Intriguingly, most structures highlighted in the present study, namely the hippocampus, amygdala, PCC and medial prefrontal cortex, are key components of the episodic memory network (
Cabeza and Nyberg, 2000). The role of the uncinate fasciculus and cingulum bundle in memory processes has also been highlighted (
Levine et al., 1998;
Gaffan and Wilson, 2008;
Sepulcre et al., 2008), more specifically for autobiographical memory related to emotional events (
Markowitsch et al., 2003). In addition, dysfunction in ventro-medial prefrontal areas has been related to depressive symptoms in healthy subjects (
Steele et al., 2007) and apathy in AD (
Marshall et al., 2007). Taken together, disruption of the brain networks leading to progressive decrease in ventro-medial prefrontal metabolism may underlie the worsening of memory impairments as well as the emergence of mood disorders reported as aMCI progresses to clinical AD (
Assal and Cummings, 2002).
Finally negative correlations between PET-PAC maps and Mattis-PAC as well as BA25 PET-PAC, both highlighted a single and identical dorso-medial prefrontal region encroaching BA8/9/10. This suggests that, as the disease progresses and BA25 metabolism decreases, BA8/9/10 metabolism relatively increases, potentially reflecting functional compensatory mechanism, as proposed in previous studies for the same dorso-medial prefrontal areas (
Grady et al., 2001;
Grady et al., 2003;
Remy et al., 2005;
Wang et al., 2007). The striking difference between metabolic changes taking place in ventro-medial and dorso-medial prefrontal regions, both known to be connected to the hippocampus (
Schmahmann et al., 2007) but showing either relative metabolic decreases or increases respectively, would merit further investigations.
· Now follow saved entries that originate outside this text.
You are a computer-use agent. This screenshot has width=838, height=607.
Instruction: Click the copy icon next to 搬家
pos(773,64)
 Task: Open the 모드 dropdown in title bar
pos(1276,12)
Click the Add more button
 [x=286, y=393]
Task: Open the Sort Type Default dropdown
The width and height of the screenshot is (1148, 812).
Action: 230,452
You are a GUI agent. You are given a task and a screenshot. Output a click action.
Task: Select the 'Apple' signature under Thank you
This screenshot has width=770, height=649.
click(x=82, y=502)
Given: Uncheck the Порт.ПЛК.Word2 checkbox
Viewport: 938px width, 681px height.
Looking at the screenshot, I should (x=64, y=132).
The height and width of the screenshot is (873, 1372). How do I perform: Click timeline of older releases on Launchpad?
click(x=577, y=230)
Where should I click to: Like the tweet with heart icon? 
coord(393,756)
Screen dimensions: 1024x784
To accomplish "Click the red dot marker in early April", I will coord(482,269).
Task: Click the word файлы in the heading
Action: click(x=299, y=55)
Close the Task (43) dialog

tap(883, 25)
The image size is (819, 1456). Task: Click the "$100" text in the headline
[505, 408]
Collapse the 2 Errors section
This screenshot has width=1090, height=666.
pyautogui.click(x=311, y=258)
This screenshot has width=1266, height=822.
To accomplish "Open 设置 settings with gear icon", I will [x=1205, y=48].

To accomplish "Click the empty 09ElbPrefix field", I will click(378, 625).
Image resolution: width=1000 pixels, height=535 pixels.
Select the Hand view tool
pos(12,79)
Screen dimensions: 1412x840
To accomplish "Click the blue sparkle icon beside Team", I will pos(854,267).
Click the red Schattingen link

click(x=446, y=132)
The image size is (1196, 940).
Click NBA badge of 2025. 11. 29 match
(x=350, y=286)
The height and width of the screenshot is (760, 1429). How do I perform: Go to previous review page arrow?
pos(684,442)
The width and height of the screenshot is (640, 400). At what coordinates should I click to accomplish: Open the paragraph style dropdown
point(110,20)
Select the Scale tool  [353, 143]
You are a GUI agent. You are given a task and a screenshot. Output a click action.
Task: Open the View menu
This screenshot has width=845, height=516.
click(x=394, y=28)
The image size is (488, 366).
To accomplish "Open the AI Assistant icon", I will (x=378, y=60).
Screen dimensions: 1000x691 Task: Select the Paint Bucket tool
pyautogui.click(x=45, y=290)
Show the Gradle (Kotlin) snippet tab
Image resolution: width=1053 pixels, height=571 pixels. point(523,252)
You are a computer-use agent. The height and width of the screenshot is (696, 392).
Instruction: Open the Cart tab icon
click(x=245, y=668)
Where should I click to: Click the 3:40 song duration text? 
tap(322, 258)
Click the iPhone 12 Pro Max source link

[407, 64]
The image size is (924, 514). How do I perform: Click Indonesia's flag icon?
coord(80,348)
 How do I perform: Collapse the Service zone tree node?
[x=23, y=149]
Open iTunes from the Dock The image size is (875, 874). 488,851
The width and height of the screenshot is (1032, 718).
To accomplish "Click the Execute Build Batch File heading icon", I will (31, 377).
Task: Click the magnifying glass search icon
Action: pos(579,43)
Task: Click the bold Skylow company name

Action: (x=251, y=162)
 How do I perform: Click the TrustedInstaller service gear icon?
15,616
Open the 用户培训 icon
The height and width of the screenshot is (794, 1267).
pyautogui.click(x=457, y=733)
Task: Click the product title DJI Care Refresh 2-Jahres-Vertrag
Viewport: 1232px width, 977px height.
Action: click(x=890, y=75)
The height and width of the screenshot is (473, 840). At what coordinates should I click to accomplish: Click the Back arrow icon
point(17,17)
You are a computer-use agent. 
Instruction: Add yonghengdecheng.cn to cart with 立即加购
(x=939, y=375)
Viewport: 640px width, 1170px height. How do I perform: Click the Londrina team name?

In sum, our findings highlight the specific metabolic changes associated with progression from aMCI to clinical AD, showing metabolic decrease in ventro-medial prefrontal BA24/32 and BA25 paralleled by relative increases in dorso-medial BA8/9/10. Prefrontal metabolic disruptions are likely to reflect disconnection from the hippocampus, both indirectly through the posterior cingulate cortex via cingulum bundle breakdown for BA24/32, and directly through uncinate fasciculus disruption for BA25. Metabolic decreases in these two areas combined specifically characterized rapid progression to AD, suggesting the potential of 18FDG-PET to monitor early AD progression and to test the effects of new therapies.